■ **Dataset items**
┌────────

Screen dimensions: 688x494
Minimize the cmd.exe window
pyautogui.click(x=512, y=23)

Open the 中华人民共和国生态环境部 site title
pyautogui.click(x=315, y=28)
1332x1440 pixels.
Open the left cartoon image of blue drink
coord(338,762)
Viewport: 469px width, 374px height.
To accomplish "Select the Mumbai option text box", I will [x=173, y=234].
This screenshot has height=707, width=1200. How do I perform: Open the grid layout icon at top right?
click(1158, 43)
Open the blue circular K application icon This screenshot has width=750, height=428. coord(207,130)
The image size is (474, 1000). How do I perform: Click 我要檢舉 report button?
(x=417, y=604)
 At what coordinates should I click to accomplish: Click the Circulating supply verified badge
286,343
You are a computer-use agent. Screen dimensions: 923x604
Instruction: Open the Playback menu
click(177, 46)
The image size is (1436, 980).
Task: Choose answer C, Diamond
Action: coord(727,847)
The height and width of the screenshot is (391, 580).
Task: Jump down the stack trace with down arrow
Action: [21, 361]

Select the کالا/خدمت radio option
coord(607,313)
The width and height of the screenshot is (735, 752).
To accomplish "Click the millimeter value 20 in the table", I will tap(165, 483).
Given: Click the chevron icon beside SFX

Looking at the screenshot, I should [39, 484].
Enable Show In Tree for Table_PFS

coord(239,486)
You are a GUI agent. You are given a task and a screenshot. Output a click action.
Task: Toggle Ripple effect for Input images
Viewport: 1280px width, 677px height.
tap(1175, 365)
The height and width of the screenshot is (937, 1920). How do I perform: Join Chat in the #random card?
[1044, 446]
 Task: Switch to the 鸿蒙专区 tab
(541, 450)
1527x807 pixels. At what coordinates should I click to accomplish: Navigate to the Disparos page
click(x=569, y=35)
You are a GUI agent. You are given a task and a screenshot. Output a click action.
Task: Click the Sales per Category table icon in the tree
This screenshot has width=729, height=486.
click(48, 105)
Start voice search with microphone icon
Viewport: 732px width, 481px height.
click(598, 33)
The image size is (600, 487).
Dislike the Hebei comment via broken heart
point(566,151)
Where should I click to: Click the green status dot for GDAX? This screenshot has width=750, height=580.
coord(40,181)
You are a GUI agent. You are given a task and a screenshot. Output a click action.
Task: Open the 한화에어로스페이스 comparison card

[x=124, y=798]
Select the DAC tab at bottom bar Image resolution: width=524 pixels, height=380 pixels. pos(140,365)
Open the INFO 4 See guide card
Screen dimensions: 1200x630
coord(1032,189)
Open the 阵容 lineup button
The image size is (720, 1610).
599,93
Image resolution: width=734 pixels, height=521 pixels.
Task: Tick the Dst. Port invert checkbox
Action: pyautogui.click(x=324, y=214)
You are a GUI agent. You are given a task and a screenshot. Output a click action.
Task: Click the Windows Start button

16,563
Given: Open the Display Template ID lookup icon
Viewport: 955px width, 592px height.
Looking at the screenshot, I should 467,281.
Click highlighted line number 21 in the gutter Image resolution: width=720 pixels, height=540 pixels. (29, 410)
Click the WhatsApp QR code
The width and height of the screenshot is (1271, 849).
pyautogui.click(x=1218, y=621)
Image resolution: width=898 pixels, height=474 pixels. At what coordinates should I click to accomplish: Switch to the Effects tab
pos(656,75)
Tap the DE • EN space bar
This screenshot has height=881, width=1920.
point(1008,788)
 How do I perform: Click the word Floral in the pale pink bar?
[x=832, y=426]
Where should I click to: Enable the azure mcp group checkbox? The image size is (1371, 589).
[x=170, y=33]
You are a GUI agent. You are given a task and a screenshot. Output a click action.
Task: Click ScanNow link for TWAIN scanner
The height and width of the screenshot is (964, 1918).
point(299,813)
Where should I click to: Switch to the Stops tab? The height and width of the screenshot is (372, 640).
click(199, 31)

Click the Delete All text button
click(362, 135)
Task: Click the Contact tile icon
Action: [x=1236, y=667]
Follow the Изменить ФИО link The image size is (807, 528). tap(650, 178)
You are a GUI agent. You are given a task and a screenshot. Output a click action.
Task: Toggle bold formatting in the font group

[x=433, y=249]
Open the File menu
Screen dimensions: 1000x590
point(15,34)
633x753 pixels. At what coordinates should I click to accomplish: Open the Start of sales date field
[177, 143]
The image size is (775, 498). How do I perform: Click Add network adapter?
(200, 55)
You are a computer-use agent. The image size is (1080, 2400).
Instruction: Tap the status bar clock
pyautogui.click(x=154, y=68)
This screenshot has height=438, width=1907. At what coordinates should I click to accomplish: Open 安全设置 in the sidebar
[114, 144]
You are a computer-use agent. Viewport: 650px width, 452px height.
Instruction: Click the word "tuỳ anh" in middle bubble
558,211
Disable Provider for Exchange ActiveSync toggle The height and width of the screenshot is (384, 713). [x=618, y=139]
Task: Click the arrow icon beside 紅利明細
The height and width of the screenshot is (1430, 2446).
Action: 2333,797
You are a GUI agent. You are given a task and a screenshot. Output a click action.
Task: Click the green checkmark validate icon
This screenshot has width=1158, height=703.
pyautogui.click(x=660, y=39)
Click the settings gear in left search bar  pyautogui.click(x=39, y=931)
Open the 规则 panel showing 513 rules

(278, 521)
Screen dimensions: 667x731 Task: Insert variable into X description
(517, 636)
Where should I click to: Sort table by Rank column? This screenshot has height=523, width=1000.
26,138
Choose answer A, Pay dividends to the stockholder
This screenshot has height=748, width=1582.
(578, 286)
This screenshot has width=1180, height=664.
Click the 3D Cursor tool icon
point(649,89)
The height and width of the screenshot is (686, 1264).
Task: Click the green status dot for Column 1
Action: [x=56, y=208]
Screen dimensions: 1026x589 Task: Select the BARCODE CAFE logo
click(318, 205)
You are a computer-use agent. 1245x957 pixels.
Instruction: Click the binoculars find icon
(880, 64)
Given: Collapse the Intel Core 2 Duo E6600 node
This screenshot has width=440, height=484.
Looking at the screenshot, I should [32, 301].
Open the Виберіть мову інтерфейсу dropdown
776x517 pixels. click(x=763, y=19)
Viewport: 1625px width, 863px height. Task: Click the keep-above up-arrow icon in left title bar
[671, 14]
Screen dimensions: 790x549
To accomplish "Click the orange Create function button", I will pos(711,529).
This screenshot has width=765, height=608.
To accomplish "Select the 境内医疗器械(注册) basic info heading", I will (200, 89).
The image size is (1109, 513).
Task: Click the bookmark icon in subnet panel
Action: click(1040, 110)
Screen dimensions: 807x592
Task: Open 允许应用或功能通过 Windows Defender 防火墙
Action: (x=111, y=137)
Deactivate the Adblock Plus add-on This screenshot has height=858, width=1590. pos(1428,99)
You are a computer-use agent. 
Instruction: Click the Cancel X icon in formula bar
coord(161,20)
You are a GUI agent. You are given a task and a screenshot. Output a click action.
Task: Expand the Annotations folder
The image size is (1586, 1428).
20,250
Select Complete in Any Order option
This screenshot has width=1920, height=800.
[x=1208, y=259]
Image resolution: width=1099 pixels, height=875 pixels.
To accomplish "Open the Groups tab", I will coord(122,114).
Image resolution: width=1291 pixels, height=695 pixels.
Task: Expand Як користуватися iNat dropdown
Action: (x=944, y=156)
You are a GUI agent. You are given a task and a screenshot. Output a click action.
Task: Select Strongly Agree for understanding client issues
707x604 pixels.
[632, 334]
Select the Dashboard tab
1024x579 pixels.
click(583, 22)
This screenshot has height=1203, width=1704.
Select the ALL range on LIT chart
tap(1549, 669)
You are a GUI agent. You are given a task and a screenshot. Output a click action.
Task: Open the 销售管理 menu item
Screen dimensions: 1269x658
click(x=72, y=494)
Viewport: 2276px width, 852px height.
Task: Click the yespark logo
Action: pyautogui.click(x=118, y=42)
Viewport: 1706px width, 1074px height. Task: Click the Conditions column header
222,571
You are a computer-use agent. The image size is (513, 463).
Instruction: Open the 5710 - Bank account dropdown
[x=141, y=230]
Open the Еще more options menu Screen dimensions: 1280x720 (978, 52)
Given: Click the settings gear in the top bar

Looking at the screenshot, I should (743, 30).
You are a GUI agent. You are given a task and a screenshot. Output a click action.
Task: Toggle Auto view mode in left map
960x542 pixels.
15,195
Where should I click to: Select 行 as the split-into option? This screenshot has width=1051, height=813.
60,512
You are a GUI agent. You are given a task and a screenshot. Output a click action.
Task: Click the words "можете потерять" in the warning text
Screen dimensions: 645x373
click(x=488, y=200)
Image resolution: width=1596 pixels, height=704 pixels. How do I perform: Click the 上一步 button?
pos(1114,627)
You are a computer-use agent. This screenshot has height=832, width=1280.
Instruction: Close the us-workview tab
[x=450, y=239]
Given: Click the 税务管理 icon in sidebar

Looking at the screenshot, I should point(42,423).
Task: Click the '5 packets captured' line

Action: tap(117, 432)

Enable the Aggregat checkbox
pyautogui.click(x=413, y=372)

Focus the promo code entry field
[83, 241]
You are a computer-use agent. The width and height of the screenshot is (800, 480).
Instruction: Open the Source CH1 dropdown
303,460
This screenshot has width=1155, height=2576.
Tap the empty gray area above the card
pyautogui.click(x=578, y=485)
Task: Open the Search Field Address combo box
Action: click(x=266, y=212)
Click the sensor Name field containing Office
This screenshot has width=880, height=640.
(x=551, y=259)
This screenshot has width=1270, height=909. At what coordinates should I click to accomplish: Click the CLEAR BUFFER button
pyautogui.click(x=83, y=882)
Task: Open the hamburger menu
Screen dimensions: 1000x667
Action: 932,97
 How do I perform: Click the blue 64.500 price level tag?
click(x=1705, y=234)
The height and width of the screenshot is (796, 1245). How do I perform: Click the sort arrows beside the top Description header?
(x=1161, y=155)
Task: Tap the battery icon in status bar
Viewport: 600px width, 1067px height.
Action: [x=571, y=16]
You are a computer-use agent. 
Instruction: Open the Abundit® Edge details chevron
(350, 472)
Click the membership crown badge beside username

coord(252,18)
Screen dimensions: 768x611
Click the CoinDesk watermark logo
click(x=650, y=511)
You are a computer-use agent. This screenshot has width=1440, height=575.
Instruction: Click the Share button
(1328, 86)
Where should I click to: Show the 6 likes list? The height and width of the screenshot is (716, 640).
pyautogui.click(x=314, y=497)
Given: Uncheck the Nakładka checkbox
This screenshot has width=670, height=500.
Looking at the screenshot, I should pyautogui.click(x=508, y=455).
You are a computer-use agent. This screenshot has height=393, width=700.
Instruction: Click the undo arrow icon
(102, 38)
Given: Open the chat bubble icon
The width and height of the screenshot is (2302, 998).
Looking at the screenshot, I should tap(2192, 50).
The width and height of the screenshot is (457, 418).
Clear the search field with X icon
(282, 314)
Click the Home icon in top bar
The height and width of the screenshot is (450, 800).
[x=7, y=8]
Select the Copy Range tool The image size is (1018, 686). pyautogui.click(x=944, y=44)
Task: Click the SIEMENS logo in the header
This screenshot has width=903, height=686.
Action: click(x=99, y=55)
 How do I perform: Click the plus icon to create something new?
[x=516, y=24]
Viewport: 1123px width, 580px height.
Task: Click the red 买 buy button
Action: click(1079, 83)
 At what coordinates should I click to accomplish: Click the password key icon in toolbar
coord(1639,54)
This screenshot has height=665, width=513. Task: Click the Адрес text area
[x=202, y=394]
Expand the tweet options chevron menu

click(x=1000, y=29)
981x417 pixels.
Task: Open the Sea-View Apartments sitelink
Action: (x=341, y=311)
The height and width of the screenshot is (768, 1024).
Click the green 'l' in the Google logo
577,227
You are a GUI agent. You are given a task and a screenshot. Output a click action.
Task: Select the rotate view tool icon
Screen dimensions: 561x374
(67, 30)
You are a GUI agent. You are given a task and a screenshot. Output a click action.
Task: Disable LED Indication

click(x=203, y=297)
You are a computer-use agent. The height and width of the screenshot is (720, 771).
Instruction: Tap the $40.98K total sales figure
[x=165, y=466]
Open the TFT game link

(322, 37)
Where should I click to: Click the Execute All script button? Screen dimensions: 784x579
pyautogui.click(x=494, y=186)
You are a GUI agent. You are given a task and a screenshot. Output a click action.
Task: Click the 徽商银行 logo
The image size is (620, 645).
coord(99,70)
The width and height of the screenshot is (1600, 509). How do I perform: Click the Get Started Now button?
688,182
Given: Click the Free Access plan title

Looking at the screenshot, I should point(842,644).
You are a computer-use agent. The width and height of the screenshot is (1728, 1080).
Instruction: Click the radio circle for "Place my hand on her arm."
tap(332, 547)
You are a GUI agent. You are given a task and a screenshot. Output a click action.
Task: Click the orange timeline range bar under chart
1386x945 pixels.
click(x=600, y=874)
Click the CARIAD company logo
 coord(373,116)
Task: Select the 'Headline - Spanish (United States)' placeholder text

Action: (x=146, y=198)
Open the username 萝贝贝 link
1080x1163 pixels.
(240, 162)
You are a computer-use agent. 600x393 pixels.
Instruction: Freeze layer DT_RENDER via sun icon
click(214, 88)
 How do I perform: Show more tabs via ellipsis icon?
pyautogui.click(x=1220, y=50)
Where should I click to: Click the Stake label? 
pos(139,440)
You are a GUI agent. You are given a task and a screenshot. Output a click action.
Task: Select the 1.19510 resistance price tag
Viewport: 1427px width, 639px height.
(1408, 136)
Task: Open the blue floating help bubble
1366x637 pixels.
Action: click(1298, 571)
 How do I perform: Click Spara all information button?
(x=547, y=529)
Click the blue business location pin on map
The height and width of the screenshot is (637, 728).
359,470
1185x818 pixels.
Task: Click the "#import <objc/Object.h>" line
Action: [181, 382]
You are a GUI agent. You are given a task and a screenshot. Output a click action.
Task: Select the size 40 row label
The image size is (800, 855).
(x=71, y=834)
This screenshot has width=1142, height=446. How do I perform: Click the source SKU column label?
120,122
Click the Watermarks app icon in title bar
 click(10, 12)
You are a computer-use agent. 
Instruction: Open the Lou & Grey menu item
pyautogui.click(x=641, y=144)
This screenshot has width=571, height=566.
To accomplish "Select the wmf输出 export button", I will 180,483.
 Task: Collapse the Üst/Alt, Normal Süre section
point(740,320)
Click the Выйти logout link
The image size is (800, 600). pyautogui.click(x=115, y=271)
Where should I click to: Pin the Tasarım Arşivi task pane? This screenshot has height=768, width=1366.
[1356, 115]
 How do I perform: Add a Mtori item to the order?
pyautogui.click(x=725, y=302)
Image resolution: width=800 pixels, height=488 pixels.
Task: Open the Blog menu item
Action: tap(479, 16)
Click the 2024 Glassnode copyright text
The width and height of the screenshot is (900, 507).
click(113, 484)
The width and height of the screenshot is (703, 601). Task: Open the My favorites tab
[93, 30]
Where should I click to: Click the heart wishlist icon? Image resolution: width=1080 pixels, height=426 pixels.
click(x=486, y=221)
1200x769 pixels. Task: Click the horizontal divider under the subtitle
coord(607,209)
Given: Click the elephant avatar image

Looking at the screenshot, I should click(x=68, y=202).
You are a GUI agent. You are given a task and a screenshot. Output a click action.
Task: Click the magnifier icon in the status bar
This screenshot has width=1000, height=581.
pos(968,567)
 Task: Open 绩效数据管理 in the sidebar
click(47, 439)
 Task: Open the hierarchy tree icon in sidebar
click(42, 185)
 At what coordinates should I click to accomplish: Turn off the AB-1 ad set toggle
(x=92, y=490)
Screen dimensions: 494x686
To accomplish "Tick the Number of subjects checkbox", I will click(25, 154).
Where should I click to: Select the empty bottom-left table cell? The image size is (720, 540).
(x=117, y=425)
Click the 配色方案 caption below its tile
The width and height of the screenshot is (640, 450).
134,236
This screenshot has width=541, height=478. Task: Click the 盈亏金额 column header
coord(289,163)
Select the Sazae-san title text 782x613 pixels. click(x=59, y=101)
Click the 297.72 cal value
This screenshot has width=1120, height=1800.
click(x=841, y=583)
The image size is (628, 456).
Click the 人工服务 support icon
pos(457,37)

└────────

■ **DIRECTIONS**
From the records above, return each line where "orange" occurs.

■ **RESULT OF THIS EXERCISE**
To accomplish "Click the orange Create function button", I will pos(711,529).
Task: Click the orange timeline range bar under chart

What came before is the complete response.